:: Supplied passage
8. The applicant has now approached this court for review of the sentence as a new trial pursuant to Section 333(2) of the Criminal Procedure code. The applicant prays that the court applies the provisions of section 333(2) of the CPCand take into account the time he spent in pre-trial detention before conclusion of his case.

9. I have considered the application and the court’s mandate is to determine the application of section 333(2) of the Criminal Procedure Code. The section provides as follows:(2)Subject to the provisions of section 38 of the Penal Code (Cap. 63) every sentence shall be deemed to commence from, and to include the whole of the day of, the date on which it was pronounced, except where otherwise provided in this Code. Provided that where the person sentenced under subsection (1) has, prior to such sentence, been held in custody, the sentence shall take account of the period spent in custody.

10. The Judiciary Sentencing Policy Guidelines 2023 are also clear in this respect. They require that the court should take into account the time already served in custody if the convicted person had been in custody during the trial. Further, that a failure to do so would impact on the overall period of detention which would result in excessive punishment that in turn would be disproportionate to the offence committed.
::::
Short task a:
Answer these questions from the passage on pre-trial custody:
(i) Under which section of the Criminal Procedure Code did the applicant seek review of the sentence?
(ii) To which section of the Penal Code is that section made subject?
(iii) Which guidelines require the court to take into account time already served in custody?
The text and the records have nothing to do with each other.
:: Recorded data
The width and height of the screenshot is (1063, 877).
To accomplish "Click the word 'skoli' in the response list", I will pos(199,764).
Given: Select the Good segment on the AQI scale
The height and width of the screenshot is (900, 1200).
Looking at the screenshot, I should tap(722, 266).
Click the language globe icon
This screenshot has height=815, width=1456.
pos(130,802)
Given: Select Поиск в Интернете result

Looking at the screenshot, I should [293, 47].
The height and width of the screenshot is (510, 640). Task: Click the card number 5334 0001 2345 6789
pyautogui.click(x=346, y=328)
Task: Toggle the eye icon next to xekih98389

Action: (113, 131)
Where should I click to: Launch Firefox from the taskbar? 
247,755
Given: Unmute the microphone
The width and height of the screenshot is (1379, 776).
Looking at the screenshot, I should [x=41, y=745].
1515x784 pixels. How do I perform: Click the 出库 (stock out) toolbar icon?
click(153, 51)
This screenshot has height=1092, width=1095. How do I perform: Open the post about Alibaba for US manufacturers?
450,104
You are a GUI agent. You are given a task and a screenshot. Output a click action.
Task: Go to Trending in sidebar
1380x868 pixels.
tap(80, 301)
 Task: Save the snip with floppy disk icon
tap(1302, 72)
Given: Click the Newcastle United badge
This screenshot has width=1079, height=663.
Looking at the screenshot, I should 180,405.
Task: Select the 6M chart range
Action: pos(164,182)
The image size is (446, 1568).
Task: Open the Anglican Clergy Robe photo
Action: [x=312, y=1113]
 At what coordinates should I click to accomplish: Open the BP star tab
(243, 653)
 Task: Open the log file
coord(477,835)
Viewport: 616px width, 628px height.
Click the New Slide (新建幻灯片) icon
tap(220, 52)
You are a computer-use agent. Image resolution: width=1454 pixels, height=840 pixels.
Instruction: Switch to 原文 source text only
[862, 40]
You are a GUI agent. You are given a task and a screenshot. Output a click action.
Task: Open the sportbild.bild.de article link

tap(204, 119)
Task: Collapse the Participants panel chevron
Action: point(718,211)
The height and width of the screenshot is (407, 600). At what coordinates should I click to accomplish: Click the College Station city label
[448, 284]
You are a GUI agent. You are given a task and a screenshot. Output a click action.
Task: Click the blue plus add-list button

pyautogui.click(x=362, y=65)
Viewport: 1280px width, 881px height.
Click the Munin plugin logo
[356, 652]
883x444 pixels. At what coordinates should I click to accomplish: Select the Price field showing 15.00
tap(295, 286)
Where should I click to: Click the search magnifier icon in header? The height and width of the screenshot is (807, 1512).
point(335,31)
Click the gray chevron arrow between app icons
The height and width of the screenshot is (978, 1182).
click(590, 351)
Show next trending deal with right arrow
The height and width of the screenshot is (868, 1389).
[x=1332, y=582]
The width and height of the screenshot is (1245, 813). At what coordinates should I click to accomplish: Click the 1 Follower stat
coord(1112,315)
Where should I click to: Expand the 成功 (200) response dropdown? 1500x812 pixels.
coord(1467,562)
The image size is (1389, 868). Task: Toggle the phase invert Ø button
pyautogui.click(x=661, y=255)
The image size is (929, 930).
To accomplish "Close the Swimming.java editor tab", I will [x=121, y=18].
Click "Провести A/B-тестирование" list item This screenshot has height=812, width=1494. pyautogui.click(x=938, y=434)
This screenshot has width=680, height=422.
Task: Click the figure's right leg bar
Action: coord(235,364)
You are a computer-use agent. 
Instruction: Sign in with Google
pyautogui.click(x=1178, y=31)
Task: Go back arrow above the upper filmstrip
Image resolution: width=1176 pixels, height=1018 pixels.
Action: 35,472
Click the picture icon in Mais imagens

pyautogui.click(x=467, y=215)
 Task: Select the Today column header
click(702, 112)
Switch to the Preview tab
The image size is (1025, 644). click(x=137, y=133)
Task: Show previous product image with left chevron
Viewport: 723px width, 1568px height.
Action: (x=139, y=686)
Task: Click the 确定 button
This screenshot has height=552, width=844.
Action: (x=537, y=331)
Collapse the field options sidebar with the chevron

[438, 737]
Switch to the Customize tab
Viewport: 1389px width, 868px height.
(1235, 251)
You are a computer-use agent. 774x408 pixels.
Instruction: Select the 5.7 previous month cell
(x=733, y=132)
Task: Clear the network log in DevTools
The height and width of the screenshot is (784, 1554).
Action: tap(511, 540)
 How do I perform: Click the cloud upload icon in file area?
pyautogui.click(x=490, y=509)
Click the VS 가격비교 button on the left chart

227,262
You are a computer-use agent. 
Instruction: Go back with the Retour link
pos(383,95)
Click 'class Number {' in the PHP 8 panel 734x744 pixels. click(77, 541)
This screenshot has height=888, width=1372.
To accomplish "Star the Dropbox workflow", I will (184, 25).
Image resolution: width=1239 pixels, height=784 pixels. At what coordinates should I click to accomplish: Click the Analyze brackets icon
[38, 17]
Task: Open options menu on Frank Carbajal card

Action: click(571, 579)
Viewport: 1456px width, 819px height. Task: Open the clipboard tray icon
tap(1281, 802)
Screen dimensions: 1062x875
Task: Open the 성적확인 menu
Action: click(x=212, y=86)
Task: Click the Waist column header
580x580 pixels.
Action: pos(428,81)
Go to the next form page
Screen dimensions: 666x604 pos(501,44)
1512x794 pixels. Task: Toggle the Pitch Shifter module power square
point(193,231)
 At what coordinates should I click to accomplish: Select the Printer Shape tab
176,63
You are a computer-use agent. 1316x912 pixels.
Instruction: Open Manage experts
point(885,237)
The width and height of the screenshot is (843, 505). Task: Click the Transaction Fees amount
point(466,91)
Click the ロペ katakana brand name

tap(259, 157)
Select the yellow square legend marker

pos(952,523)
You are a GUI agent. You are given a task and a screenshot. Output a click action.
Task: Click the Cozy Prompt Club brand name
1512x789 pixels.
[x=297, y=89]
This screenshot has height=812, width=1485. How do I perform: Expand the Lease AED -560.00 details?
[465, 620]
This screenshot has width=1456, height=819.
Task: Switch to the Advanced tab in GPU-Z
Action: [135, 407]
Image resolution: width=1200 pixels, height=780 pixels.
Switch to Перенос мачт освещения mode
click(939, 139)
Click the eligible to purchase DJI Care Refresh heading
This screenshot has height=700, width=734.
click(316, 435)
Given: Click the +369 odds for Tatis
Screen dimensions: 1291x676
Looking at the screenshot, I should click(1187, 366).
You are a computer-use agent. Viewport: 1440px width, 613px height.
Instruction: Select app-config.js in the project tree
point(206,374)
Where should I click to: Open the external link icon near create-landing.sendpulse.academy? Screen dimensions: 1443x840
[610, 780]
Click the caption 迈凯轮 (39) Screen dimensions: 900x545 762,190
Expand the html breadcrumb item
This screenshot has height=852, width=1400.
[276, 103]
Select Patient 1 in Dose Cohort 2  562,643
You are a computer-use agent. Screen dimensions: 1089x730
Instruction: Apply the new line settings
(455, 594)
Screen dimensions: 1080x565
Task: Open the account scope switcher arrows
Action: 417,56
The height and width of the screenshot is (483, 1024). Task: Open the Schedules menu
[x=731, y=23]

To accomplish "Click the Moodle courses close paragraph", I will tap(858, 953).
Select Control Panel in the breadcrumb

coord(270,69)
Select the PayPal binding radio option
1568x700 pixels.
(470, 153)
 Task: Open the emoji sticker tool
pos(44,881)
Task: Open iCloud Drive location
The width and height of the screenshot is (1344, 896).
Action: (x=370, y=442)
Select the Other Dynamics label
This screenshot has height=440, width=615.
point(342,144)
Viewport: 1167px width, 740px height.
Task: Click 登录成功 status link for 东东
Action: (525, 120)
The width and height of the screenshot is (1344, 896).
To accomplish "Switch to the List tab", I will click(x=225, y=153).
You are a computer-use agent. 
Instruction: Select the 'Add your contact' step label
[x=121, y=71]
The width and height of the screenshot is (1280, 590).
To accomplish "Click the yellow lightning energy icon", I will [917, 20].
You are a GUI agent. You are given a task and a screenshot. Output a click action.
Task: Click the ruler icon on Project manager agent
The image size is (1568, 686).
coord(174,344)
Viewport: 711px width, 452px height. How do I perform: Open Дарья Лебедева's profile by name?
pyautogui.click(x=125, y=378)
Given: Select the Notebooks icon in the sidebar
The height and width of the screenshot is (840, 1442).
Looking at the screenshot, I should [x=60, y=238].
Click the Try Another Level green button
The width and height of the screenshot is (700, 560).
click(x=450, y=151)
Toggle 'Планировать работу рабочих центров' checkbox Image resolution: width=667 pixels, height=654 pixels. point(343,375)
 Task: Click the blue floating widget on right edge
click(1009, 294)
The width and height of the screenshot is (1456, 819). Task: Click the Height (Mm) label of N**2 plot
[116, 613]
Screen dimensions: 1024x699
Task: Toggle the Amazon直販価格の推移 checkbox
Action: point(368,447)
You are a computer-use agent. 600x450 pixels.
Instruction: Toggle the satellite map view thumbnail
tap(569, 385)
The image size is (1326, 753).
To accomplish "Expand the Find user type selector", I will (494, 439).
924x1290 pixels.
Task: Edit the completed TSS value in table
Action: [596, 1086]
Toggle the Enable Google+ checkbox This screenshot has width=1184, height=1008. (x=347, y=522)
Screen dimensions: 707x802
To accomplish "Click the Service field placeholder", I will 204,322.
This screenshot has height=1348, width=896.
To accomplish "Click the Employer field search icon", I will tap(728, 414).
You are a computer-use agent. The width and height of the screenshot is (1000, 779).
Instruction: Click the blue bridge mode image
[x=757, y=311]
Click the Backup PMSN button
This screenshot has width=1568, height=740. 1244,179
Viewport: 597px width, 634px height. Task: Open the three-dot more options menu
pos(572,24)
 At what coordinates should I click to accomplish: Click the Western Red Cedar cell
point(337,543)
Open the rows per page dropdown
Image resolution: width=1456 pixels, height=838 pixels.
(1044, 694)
::::
Short task b:
Convert the records from the line with "Task: Show previous" to the line with "Action: (x=537, y=331)", both included, into a Markdown table with the columns No. and Line. Number each row and leave out blank lines.

Correct response a:
(i) Section 333(2)
(ii) Section 38 (Cap. 63)
(iii) The Judiciary Sentencing Policy Guidelines 2023

Correct response b:
| No. | Line |
|---|---|
| 1 | Task: Show previous product image with left chevron |
| 2 | Viewport: 723px width, 1568px height. |
| 3 | Action: (x=139, y=686) |
| 4 | Task: Click the 确定 button |
| 5 | This screenshot has height=552, width=844. |
| 6 | Action: (x=537, y=331) |